In the 1980s, many colleges adopted diversity requirements, typically telling students that they had to take at least one course about a non-Western culture or about an American minority group. These requirements frequently set off heated debates, with proponents talking about the need for diversity, and critics shouting about political correctness.

Williams College is in the process of changing such a requirement -- with far more civility than characterized many of those '80s discussions. In the process, faculty members have managed to be quite critical of the old requirement -- while coming up with a new way to require study of a broad range of groups.

The old system at Williams was pretty basic. Students had to take a course about a minority group or a non-Western group. Anything that met that basic criterion could count, and got a "people and cultures" asterisk. "It was a good idea. It grew from nice liberal white guilt," but it stopped being effective some time ago, according to Christopher Waters, a history professor who is overseeing the new system. The requirement was so vague that it didn't have any real meaning, he said. Further, the idea that students needed to study a non-white group to represent difference doesn't make sense when the college has attracted a much larger share of non-white Americans and of international students.

"This requirement was seen as a joke," Waters said. "We were sticking things with the asterisk  without a solid intellectual justification. I think a lot of our international students wondered what on earth this was about, and many of our non-white students viewed it as tokenism. Why would our minority students need to take such a course?" (A series of articles and editorials in The Williams Record, the student newspaper, reflect widespread student frustration with the requirement -- regardless of students' ethnicity or politics.)

So after a year of deliberation, the Williams faculty voted to do away with all the asterisk designations and to instead require that the diversity requirement be about more than some "other" group.

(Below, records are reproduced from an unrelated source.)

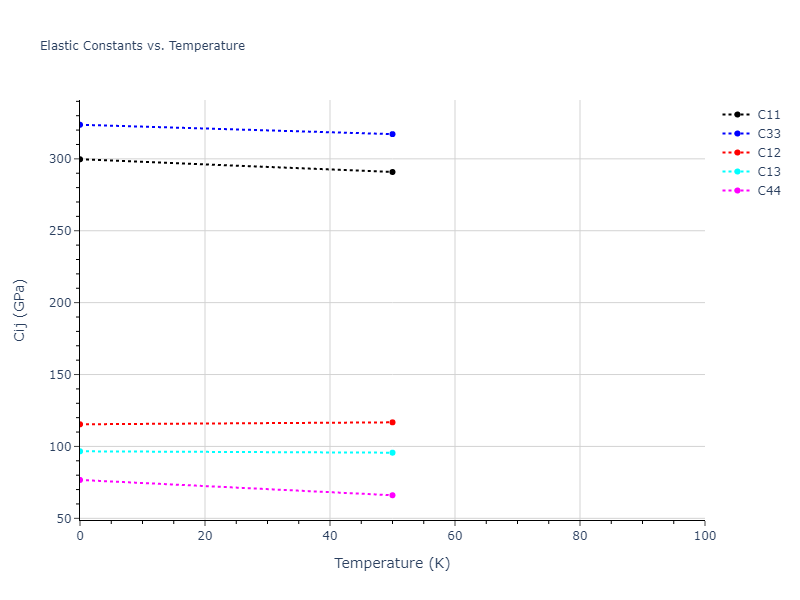Click the 'Temperature (K)' x-axis title
Screen dimensions: 800x600
coord(392,564)
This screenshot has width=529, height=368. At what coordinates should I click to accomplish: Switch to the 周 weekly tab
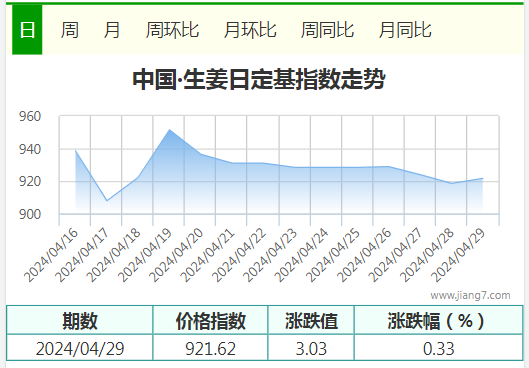[69, 30]
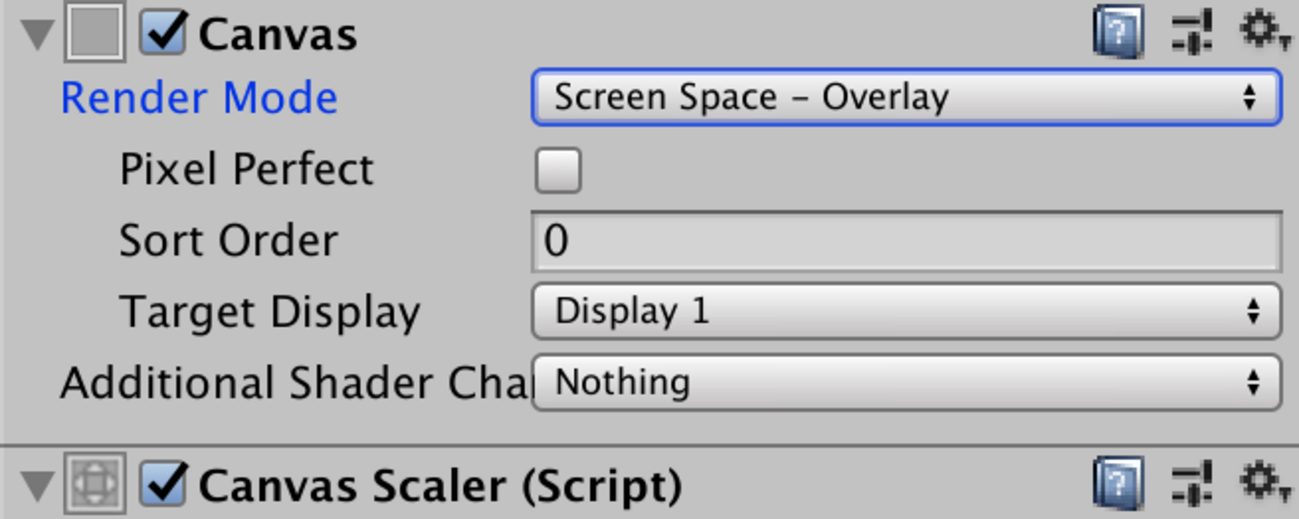Screen dimensions: 1299x519
Task: Collapse the Canvas Scaler foldout arrow
Action: pos(38,487)
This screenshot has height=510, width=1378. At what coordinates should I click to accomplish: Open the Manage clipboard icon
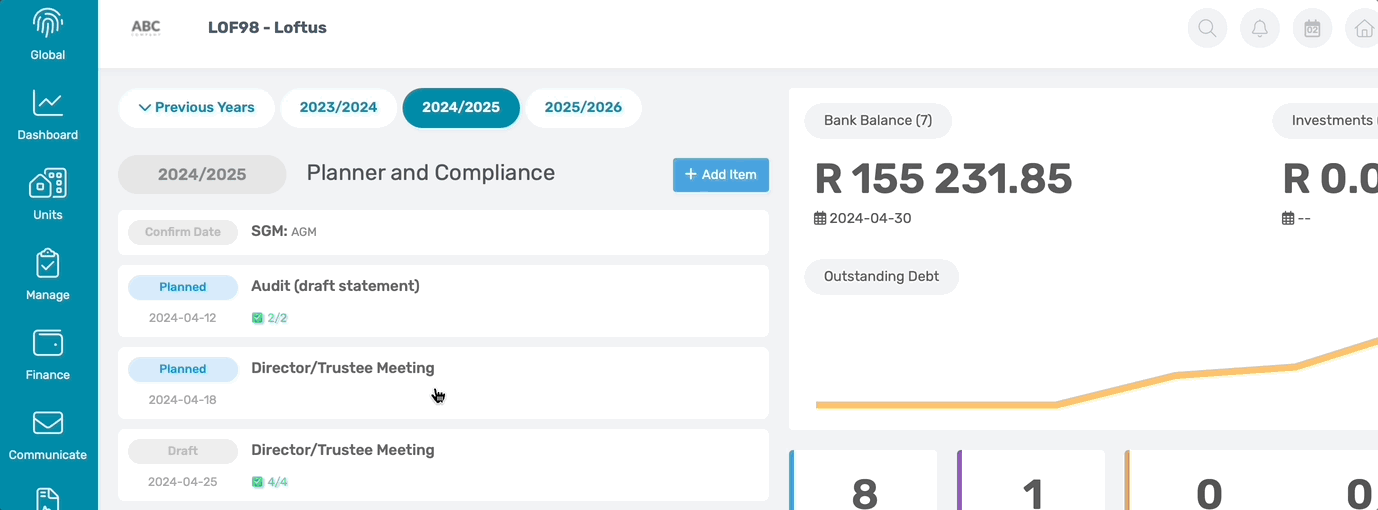[48, 263]
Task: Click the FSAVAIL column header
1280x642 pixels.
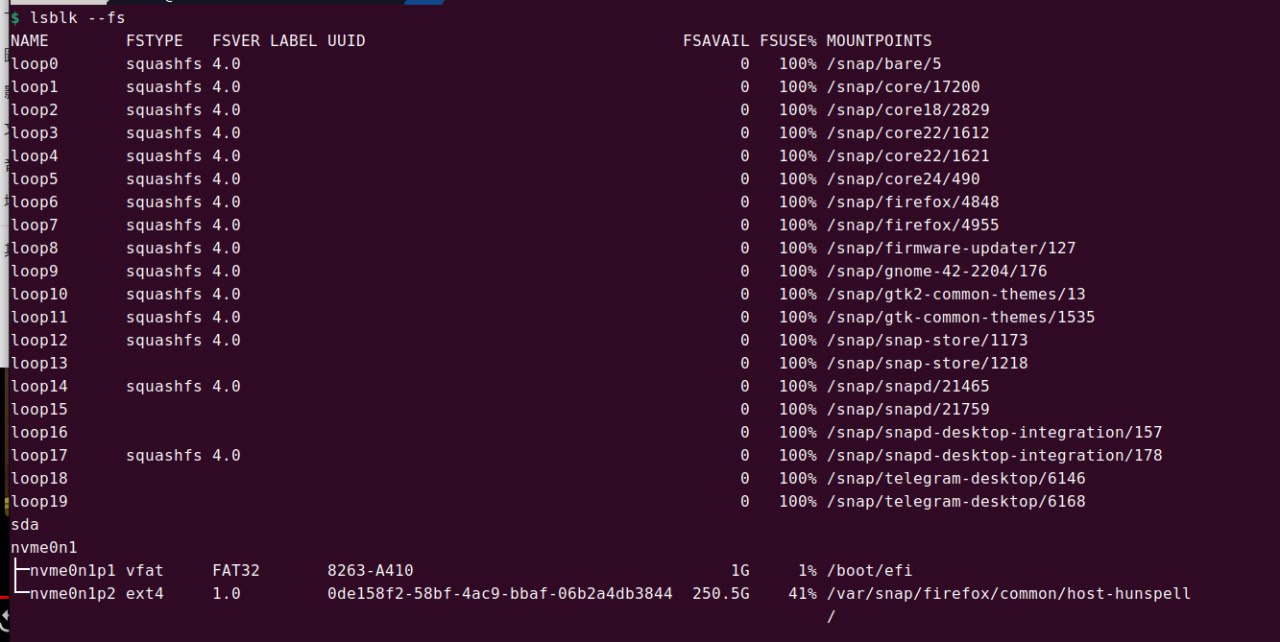Action: (x=716, y=41)
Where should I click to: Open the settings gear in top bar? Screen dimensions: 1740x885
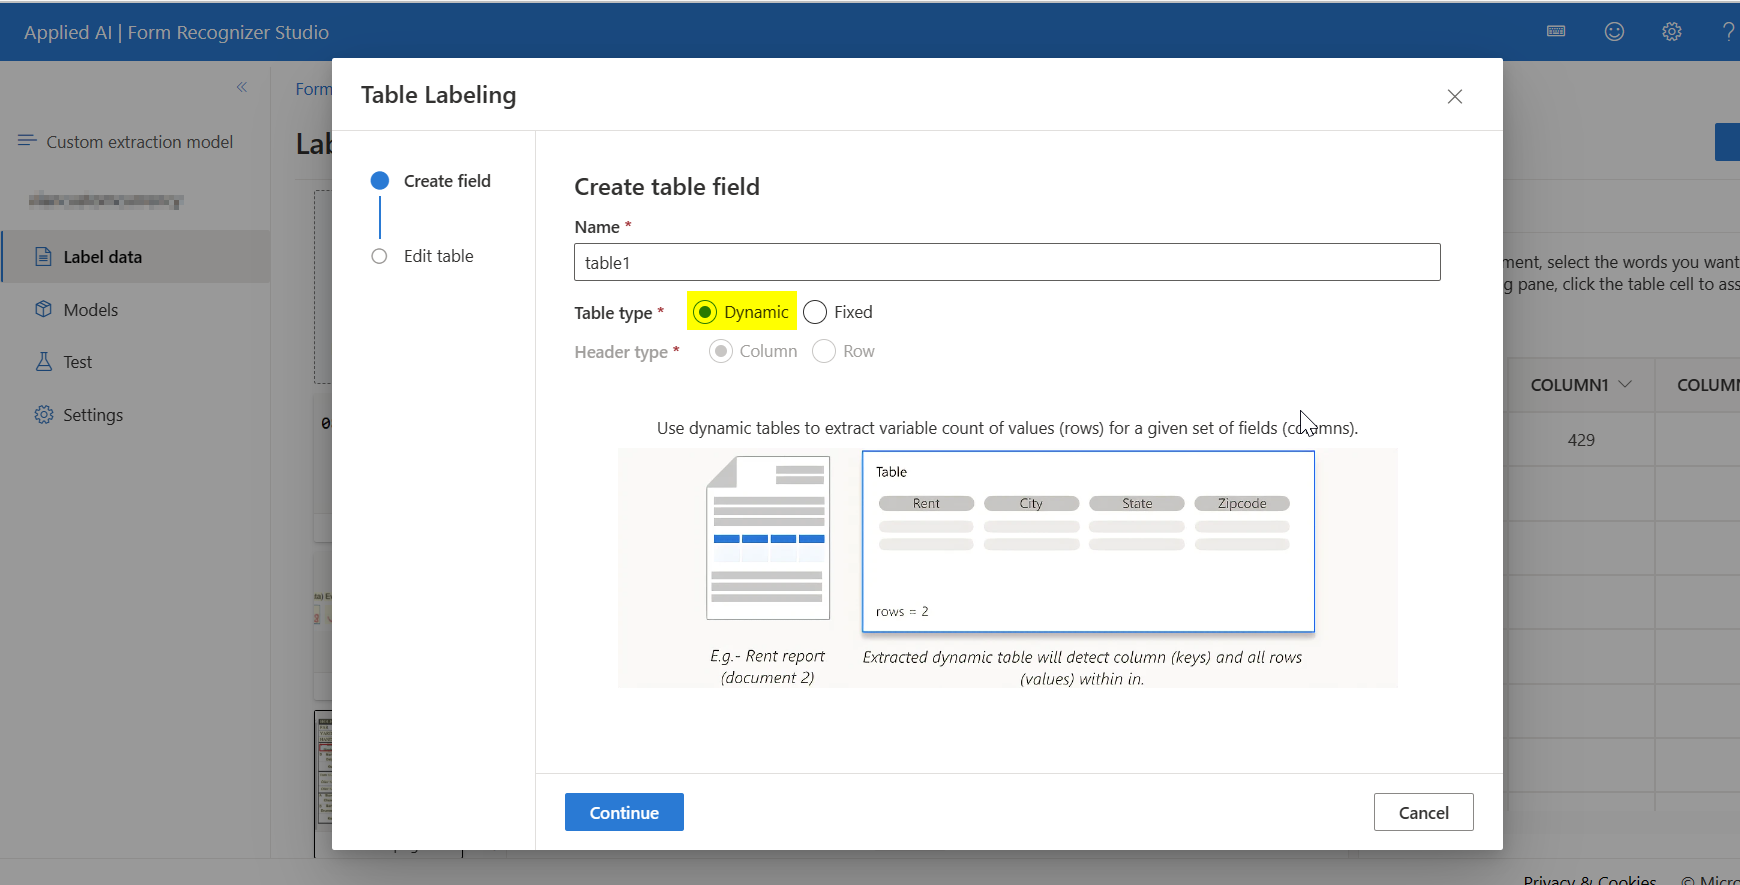1672,31
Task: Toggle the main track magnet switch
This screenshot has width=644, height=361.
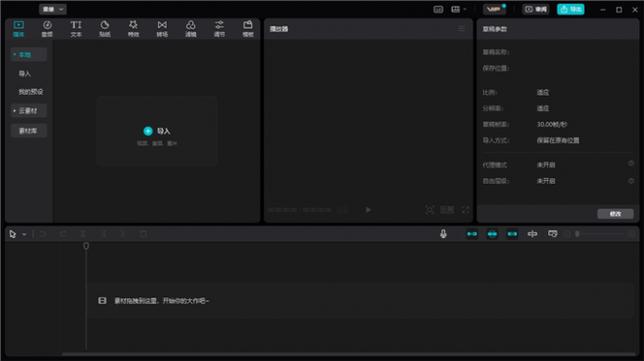Action: pos(472,234)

The "exploring diversity" courses can't just be about another group or culture, but must "include an explicit and critical self-reflection on and immersion in a culture or people," according to the college's new policy.

Courses could do that in several ways:

  • Through comparative study of cultures and societies.
  • Through curriculums that encourage "empathetic understanding" of diverse groups by "recreating the social, political, cultural, and historical context of a group to imagine why within that context, those beliefs, experiences, and actions of the group have emerged."
  • Through study of "power and privilege."
  • Through "critical theorization" in which students explore the ways scholars analyze cross-cultural interaction.
  • Through "cultural immersion," which could involve study abroad or through foreign language courses that "explicitly engage in the self-conscious awareness of cultural and societal differences, traditions, and customs."

The new approach is at once more demanding (a course can't just be about a group) and much more broad. Courses about gender and sexuality could qualify. Courses about various Western societies could qualify. Courses that are critical of the groups they explore could qualify.

Edward Burger, a professor of mathematics who was chair of the Committee on Education Policy, the faculty body that led discussion of the changes, said that the old system was premised on the idea that Williams students were white. "It identified us. It said, 'we're white guys who are now taking courses to learn about people of other colors.' At its core, that's very racist if you think about it."

Burger said that he is particularly pleased with the way the change shifts the goal away from learning some facts about another group to learning to understand other people's ideas and approach to life. He said, for example, that a course might qualify that explored the antebellum South in which students would learn, among other things, why white farmers might have backed the Confederate cause. "We'd want students to actively engage that mindset -- suppose you were a farmer in Georgia. How would you feel about people in the North telling you about slaves?"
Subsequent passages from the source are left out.